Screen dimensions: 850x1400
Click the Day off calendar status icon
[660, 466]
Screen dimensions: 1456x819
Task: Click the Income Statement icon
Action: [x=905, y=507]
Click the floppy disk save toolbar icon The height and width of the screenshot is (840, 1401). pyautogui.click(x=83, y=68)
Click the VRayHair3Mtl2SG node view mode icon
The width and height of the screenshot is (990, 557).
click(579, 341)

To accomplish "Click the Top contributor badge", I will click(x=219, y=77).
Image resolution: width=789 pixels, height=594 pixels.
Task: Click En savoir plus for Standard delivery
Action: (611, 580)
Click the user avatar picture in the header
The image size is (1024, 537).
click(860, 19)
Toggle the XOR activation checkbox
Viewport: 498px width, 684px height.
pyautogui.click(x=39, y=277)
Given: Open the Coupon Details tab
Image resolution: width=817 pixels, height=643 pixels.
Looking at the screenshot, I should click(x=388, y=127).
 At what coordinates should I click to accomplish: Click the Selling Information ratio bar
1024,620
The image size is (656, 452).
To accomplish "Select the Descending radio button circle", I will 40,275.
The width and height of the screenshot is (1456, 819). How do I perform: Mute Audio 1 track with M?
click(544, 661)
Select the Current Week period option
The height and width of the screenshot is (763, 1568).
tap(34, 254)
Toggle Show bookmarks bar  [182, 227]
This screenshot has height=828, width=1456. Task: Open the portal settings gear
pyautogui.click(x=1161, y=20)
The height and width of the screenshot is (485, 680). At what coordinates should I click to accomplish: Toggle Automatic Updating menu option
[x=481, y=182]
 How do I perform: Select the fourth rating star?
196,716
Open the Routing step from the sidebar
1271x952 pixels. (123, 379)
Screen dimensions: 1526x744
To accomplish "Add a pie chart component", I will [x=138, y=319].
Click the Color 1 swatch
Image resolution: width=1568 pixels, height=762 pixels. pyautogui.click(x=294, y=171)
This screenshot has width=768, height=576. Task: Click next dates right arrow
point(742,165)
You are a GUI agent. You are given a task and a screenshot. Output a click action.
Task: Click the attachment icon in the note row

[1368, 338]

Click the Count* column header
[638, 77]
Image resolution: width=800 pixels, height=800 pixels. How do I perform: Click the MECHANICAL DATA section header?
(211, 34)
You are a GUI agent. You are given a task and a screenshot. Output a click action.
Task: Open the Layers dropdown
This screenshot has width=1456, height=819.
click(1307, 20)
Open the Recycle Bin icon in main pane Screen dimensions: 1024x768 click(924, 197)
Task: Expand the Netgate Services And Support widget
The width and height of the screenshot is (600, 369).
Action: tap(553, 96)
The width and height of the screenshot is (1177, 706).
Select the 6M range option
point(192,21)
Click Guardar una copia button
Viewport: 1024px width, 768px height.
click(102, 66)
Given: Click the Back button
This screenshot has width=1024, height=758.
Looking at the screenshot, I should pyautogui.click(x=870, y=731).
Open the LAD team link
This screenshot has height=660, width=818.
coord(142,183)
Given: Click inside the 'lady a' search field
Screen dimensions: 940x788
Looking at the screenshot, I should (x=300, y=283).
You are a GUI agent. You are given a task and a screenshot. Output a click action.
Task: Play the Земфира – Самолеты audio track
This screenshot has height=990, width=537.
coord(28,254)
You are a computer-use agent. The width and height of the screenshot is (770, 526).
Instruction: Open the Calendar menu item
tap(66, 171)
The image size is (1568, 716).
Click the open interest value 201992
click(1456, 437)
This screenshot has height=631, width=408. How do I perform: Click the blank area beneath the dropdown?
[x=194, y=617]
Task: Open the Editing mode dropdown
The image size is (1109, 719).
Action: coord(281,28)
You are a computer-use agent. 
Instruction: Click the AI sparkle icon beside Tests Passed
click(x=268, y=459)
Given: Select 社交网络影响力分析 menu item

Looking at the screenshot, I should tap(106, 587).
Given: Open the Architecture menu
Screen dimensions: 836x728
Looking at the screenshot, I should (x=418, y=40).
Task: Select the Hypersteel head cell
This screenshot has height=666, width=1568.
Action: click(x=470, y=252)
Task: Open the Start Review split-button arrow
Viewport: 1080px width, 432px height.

# # # # #

→ **Work to be completed**: Reproduce the lines from the line with "Task: Select the Hypersteel head cell" through the end of the records, requests included. Multiply every click coordinate in the answers by 0.35 and round to whole numbers, with halves rounded up.

→ **Solution to this problem**:
Task: Select the Hypersteel head cell
This screenshot has height=666, width=1568.
Action: click(x=165, y=88)
Task: Open the Start Review split-button arrow
Viewport: 1080px width, 432px height.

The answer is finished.